SUPPLIED PASSAGE:
'''

During desulfurizing, the heavy hydrocarbon stock is cracked into premium products such as motor gasoline, diesel fuel, jet fuel, distillate fuel oil, and kersosene. Generally, the product specifications such as sulfur content, pour point and viscosity of the distillate produced, in particular, the 380°-650° F. and 775° F.+ fractions are reached upon hydrodesulfurization. However, the 650°-775° F. fraction still contains excessive amounts of waxy parafins and thus the pour point of this fraction is above specification. Typically, such waxy 650°-775° F. fraction can only be used as low-value fuel oil. It is desirable to upgrade the 650°-775° F. fraction into low-pour, higher value distillate. It has been proposed to simultaneously dewax and desulfurize the resid at conventional resid desulfurization conditions using a combined hydrotreating/ZSM-5 zeolite catalyst. It has been found, however, that catalytic dewaxing of the whole desulfurized hydrocarbon distillate or using combined hydrotreating/ZSM-5 zeolite catalyst in a resid desulfurization reactor affects the various distillate boiling range fractions differently, and can adversely alter product characteristics. This can be seen from Example 1.

'''

Pointing records for screenshots and web pages

'''

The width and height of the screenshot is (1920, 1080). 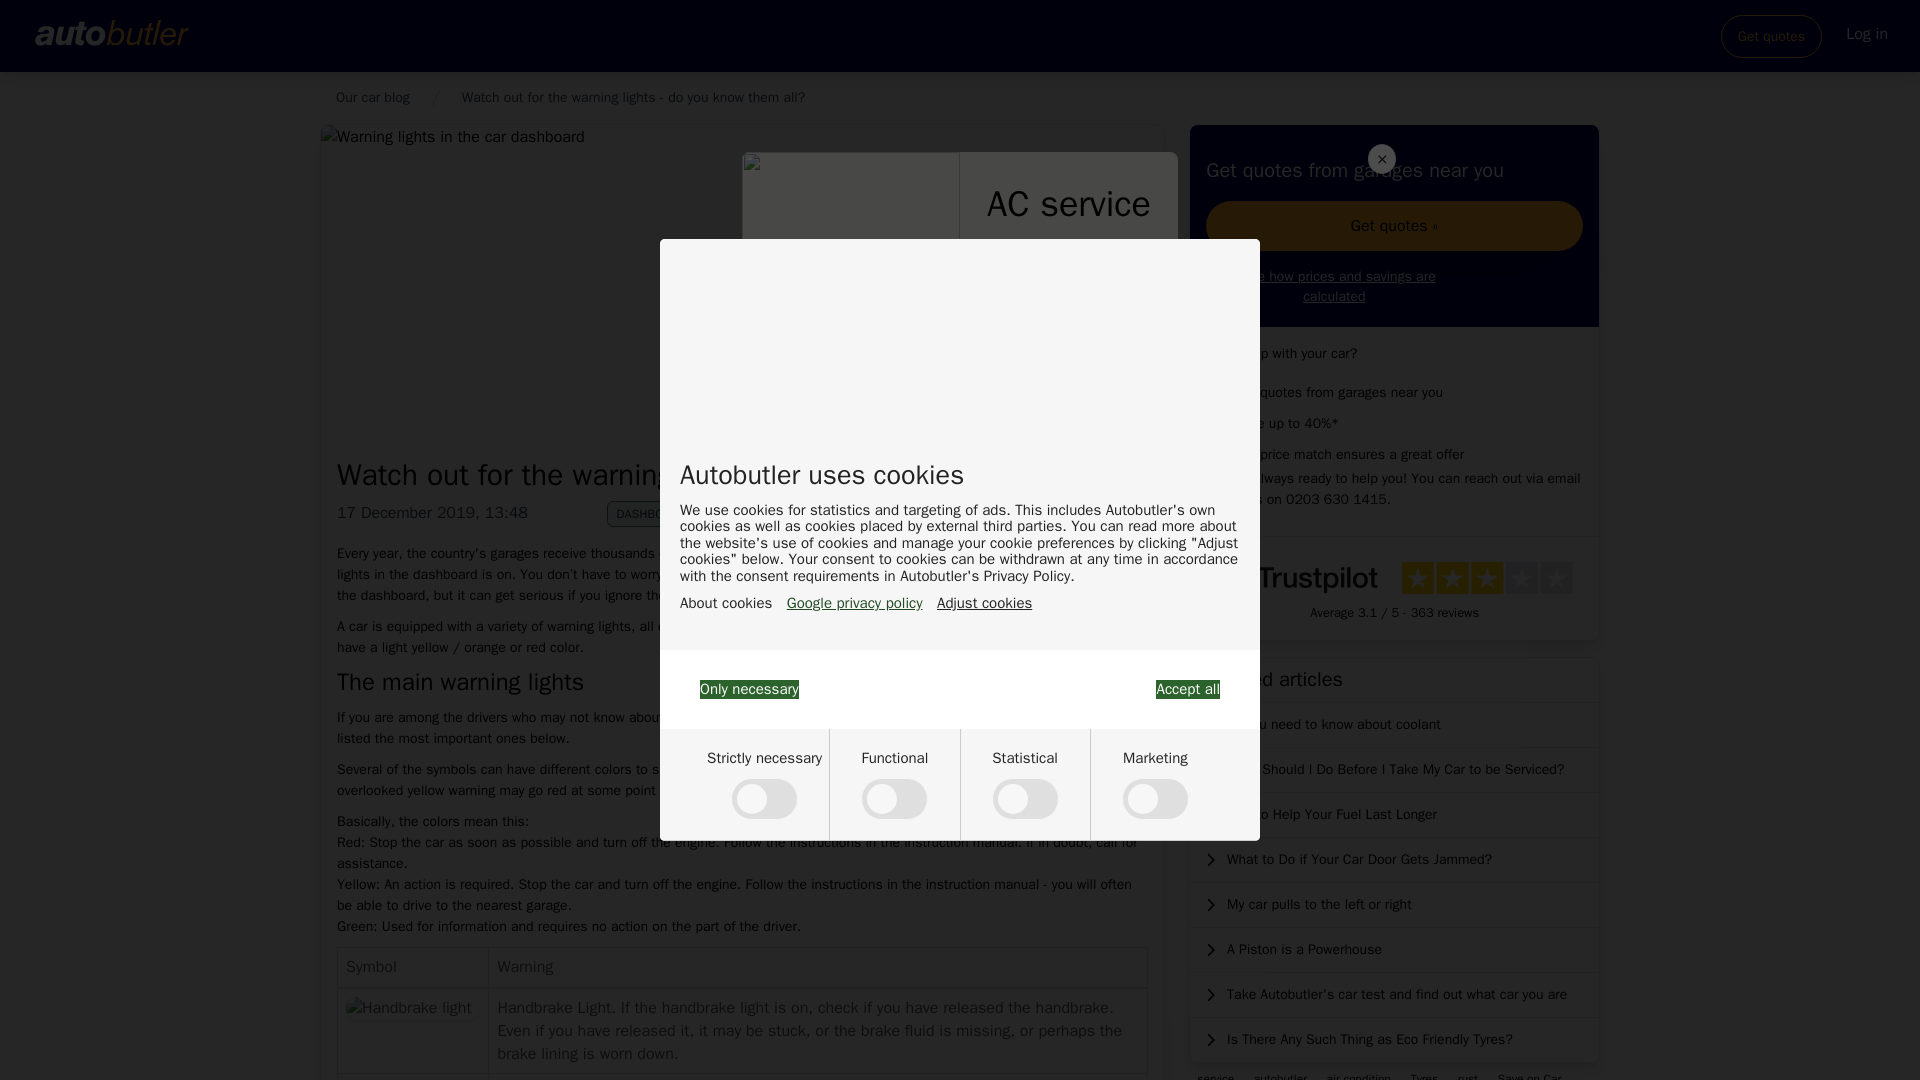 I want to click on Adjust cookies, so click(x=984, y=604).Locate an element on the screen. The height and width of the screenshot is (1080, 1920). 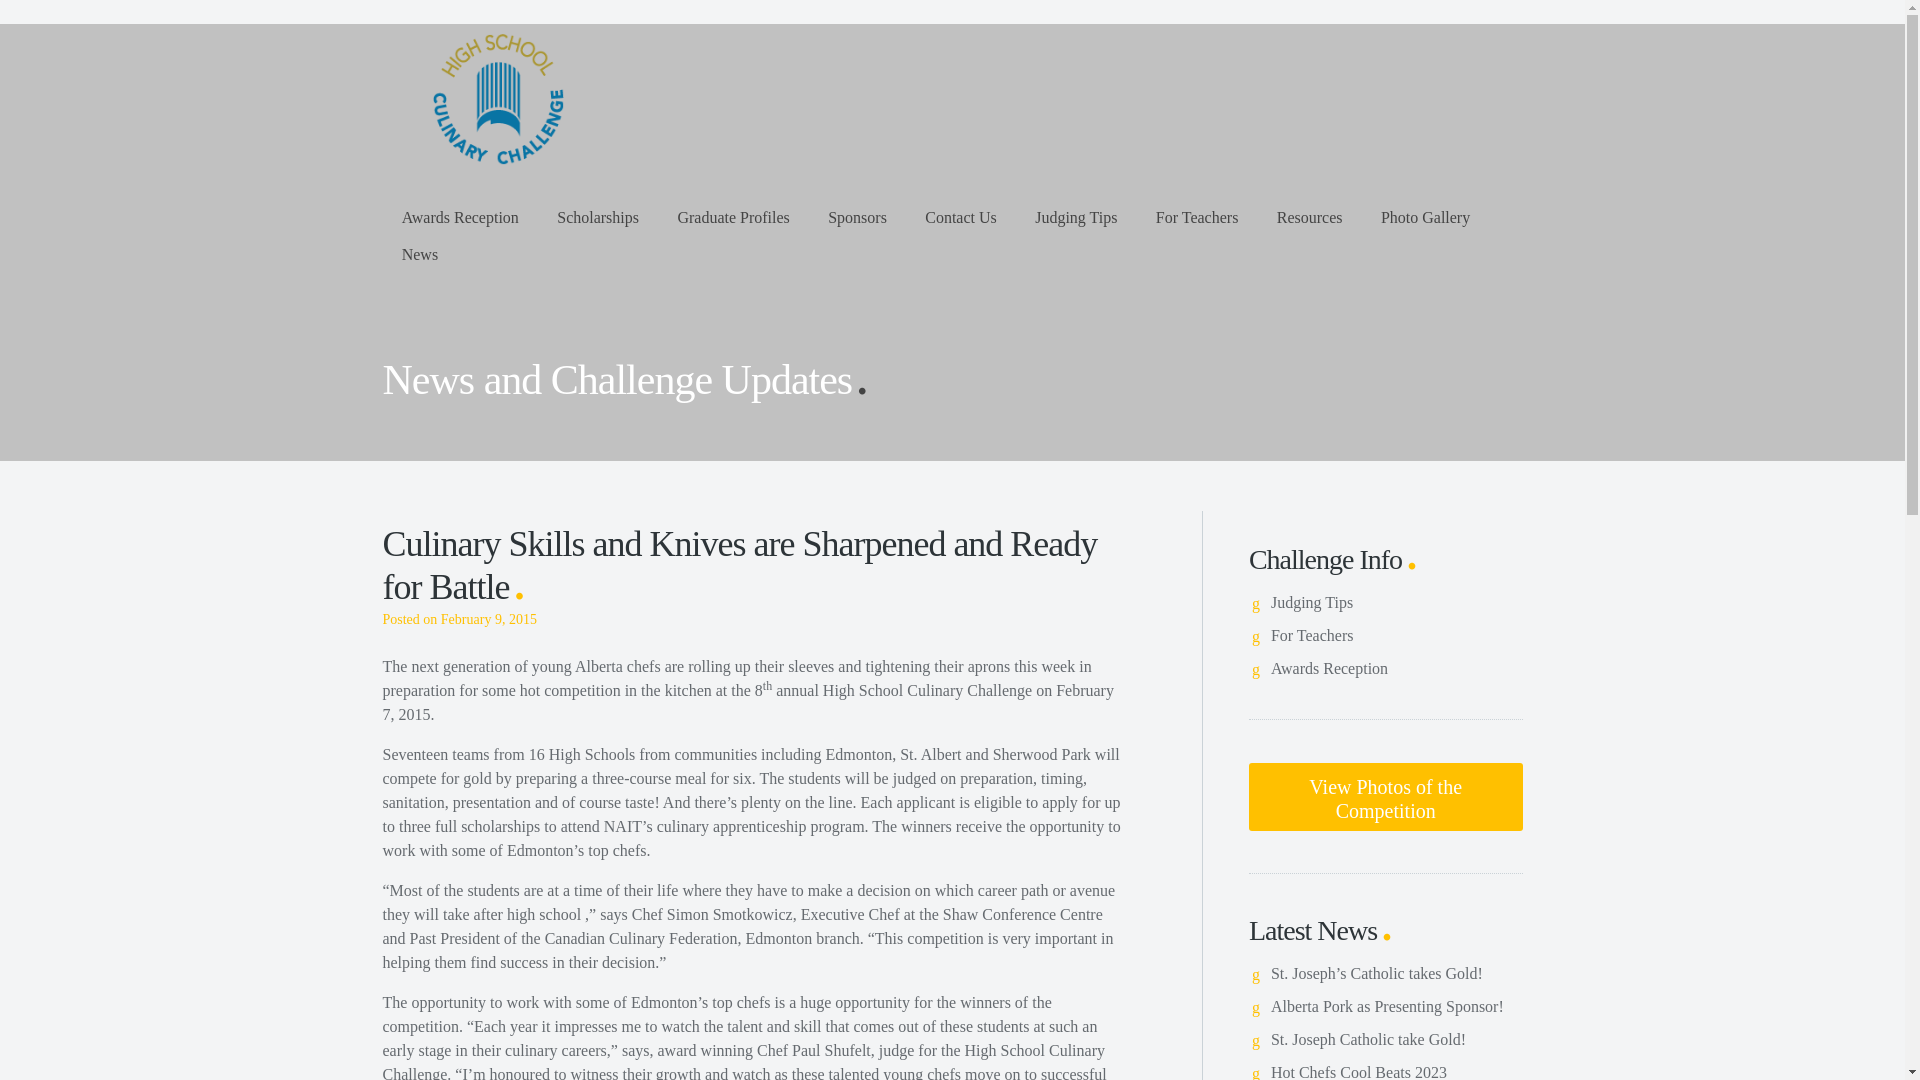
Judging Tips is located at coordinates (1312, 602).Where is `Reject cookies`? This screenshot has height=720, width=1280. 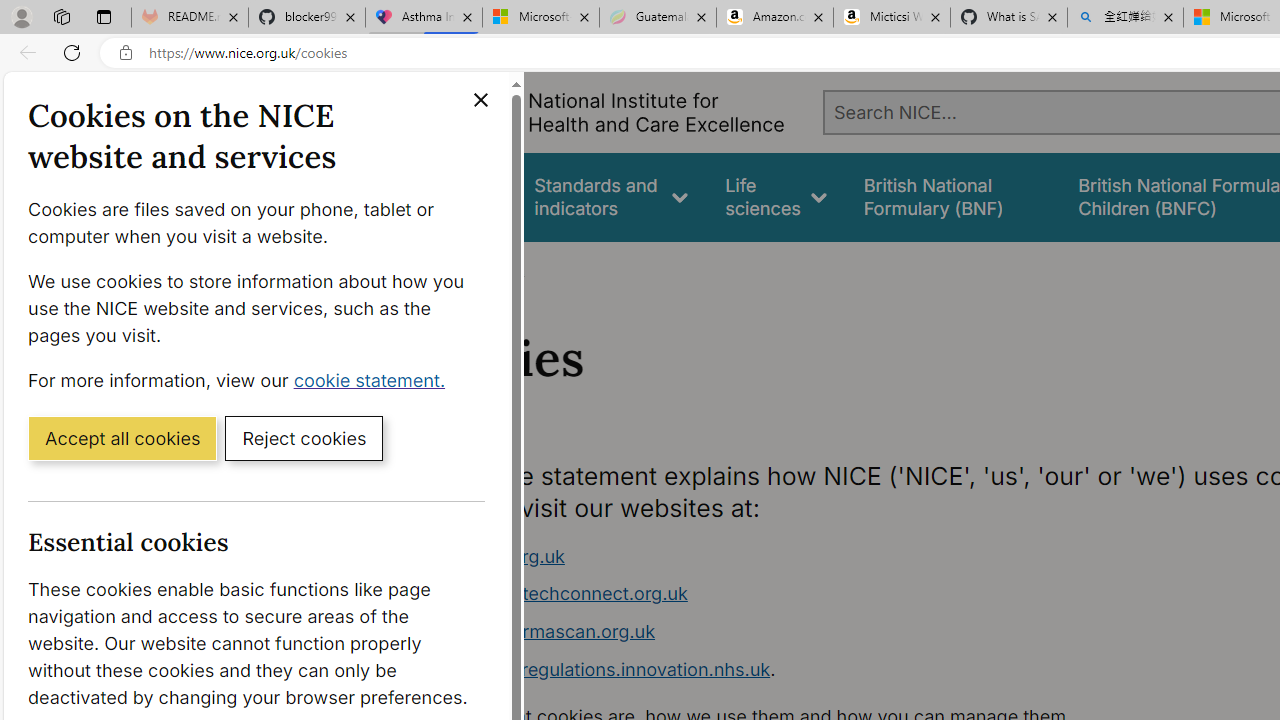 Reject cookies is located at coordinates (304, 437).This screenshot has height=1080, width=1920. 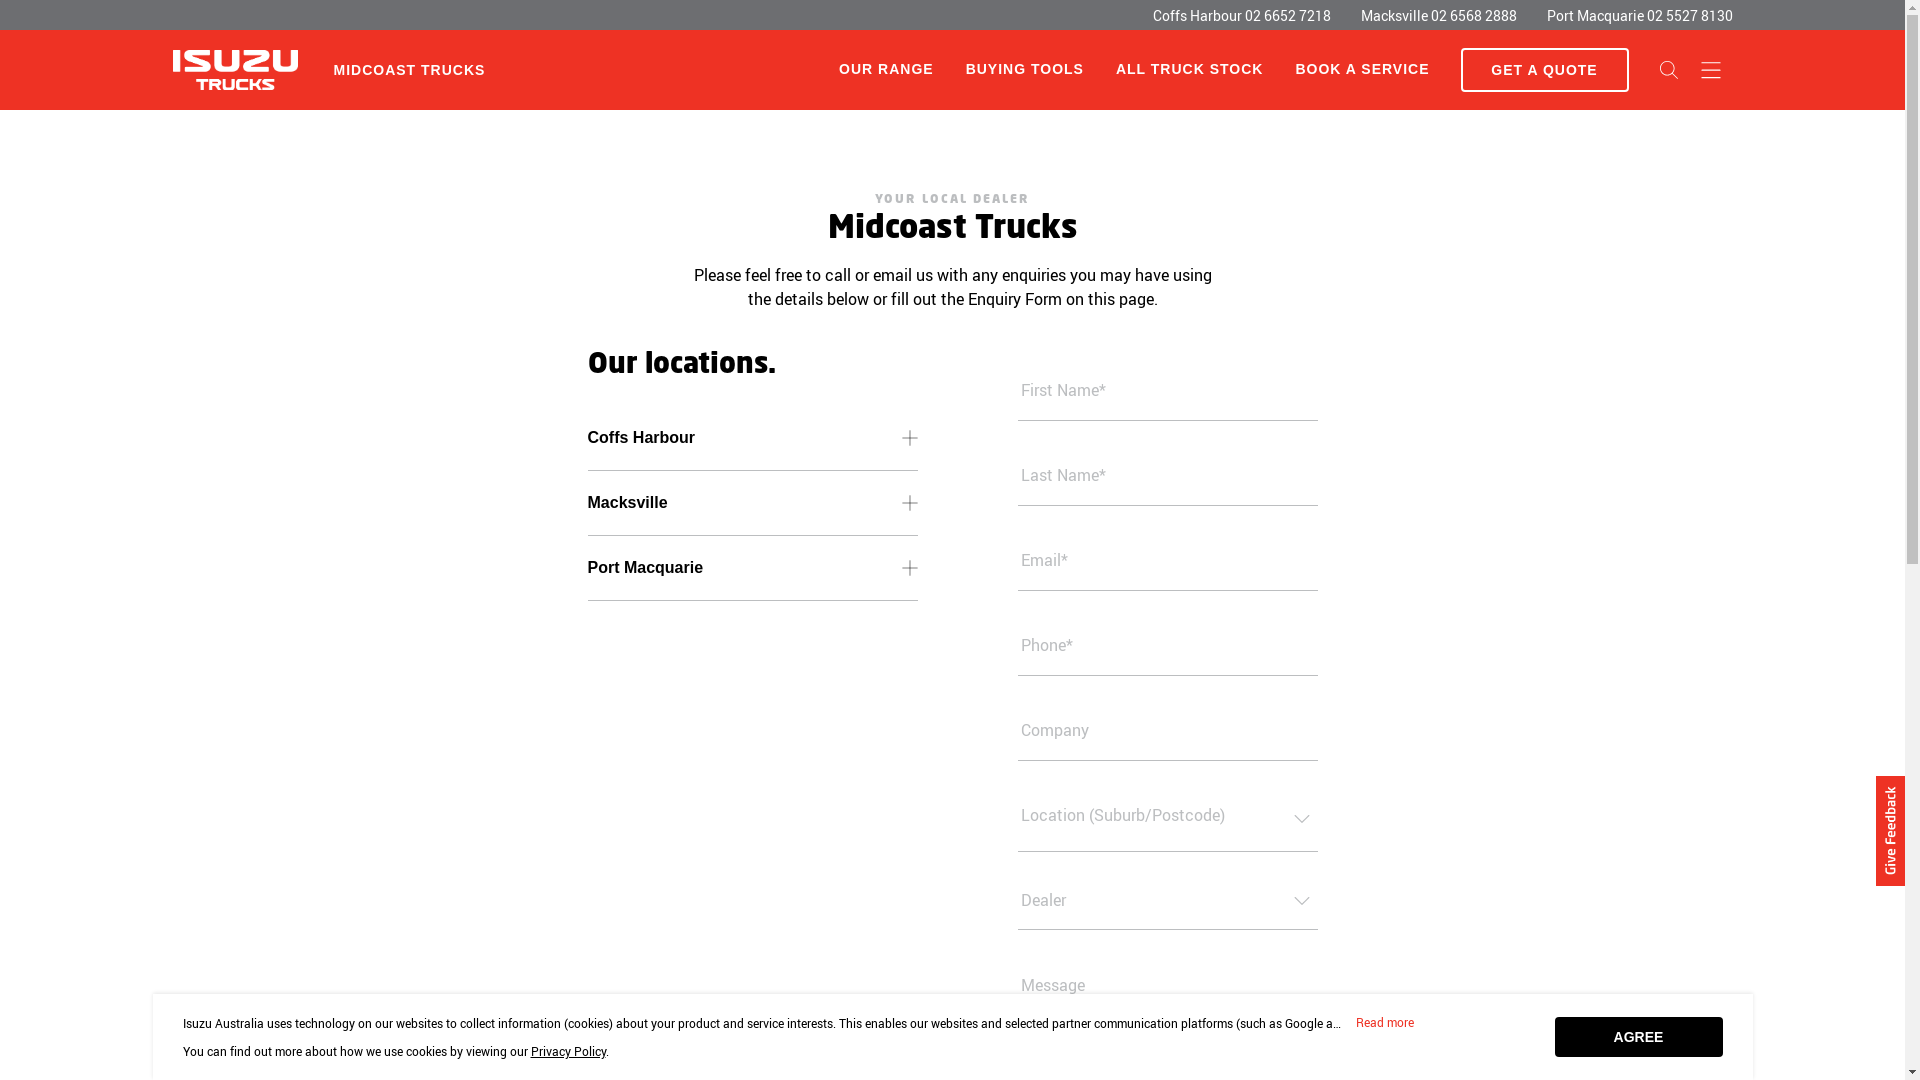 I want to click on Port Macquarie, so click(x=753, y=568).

'''

TASK SET:
1 - According to the passage on resid desulfurization, what can the waxy 650°-775° F. fraction typically be used as?
2 - Resume the passage on desulfurizing heavy hydrocarbon stock from where it stops.
None of the lines is needed here.

FINAL ANSWERS:
1 - Only low-value fuel oil.

2 -
Two chargestocks were desulfurized at conventional resid desulfurization conditions with a desulfurization catalyst comprising 5% nickel oxide and 17% Molybdena on alumina. One of the chargestocks was treated with the hydrodesulfurization catalyst containing 15% by weight of a ZSM-5 dewaxing catalyst. The results are shown in Table 1.
TABLE 1
______________________________________
Product Quality
0% 15%
Catalyst Charge* Charge** ZSM-5 ZSM-5
______________________________________
A Pour Point, °F.
380-650° F.
-15 5 10 -65
650-775° F.
60 60 60 -45
775° F.+
45 70 30 20
B Sulfur (Wt. %)
650-775° F.
2.2 2.12 .17 .28
775° F.+
3.3 3.13 .48 .73
C KV (50° C.) cs
775° F.+
700 700.7 313 580
______________________________________
*Feedstock for 15% ZSM5 catalyst.
**Feedstock for 0% ZSM5 catalyst.
As can be seen from Table 1, the pour point of the individual distillate fractions set forth were drastically reduced when the dewaxing catalyst was added to the desulfurization catalyst. Note, however, the change in kinematic viscosity of the 775° F.+ fraction when dewaxing is included with hydrodesulfurization. The dewaxed 775° F.+ fraction yielded a KV (50° C.) of 580 centistokes as compared to a KV of 313 centistokes upon desulfurization without dewaxing function, a two-fold increase.
Example 2 illustrates that the direct addition of 15% ZSM-5 in a single catalyst system for simultaneous desulfurization and dewaxing increases the yields of gasoline and distillate by 5% and 14%, respectively, but that the gasoline gain is at the expense of the 650°-775° F. fraction that is normally obtained frm the desulfurization unit without dewaxing function.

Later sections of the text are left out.